Старая баня в поселке Кирова города Грозного выделялась эклектикой, в ее фасаде преобладало хаотичное смешение стилей, подчиненное, общей идее комфорта и удобства, как самые ранние послереволюционные постройки СССР. Вверху — круглое слуховое окно для проветривания помещения, внизу —объемные арки базилики. Заборчик в дореволюционном стиле по задумке мастера призван был объединить тех, кто помнил царское время с коммунистами, но так и остался пародией на своих предшественников. После боев Первой чеченской войны к отсутствию коммуникаций окончательно привыкли, а баня, утратив прежнее предназначение, превратилась в кровавый хамам для неверных.
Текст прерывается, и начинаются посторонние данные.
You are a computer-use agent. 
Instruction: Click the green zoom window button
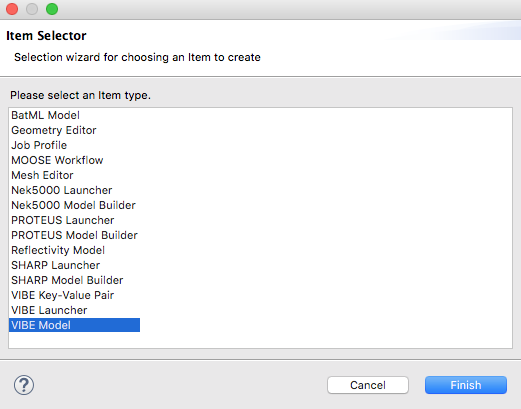pos(52,9)
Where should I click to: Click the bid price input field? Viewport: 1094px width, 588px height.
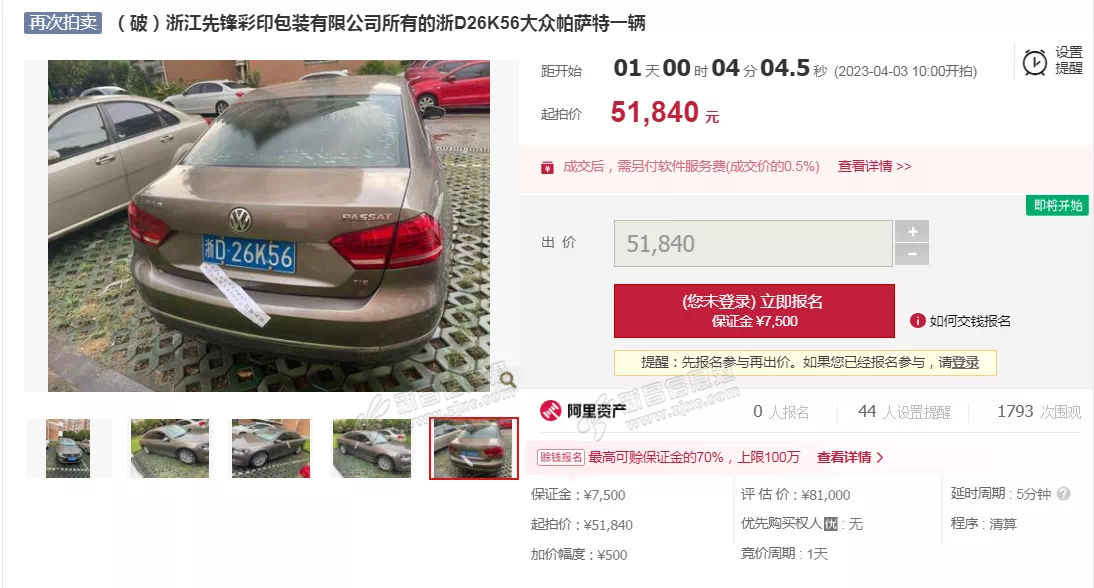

Сетью разбились улицы вокруг бани: Ученическая считалась центральной; на ней по одну сторону дороги расположились двухэтажки, по другую –– коттеджи, рядом вдоль канала бежала улочка Ангарская, сразу за ней — Амурская, а чуть поодаль — Ржевская. Люди с этих улиц знали баню и любили ее. Между домами и баней пустили воду, наполнив ею канал, перебросили через канал изящный мостик, и жители, наслаждаясь по пути прохладой, приходили мыться в горячей бане. При правлении Джохара Дудаева, а затем и Аслана Масхадова, все в округе пришло в запустение, и только перед баней разрасталась, не зная садовых ножниц, березовая рощица, загораживая собой ржавеющую пожарную часть. Дикими цепкими травами природа опутывала рельсы железного полотна, которое соединяло республику с другими регионами России. Кроме автомобильного бензина, мазута, авиационного масла и парафина здесь добывали пропан и многое другое. В мирное время по рельсам курсировали поезда с цистернами, перевозили нефтепродукты от завода к заводу, где их видоизменяли и трансформировали. Гордость Грозного, завод имени Анисимова, возведенный в 50-х годах XX века, во время Чеченской войны казался мрачным разбитым замком, который, несмотря на исторические невзгоды, все еще устремлялся в небо башнями в виде электрических и вакуумных труб. Винтовые лестницы из просечного железа, украшенные коваными перилами с ажурными узорами, словно паутина, овивали всю установку на разных уровнях. Громада завода поражала воображение, эдакие стальные бронированные колоссы на службе человеческого потребления. В эпоху СССР, когда электричество горело на полную мощность, плафоны фонарей сливались в единую гирлянду, помогающую сотрудникам ориентироваться в любое время суток, открывать и закрывать задвижки. Но затем лампы погасли. Огромные массивные фонари, предназначенные для предупреждения снижающихся самолетов, были расколоты снарядами и не могли рассеять тьму.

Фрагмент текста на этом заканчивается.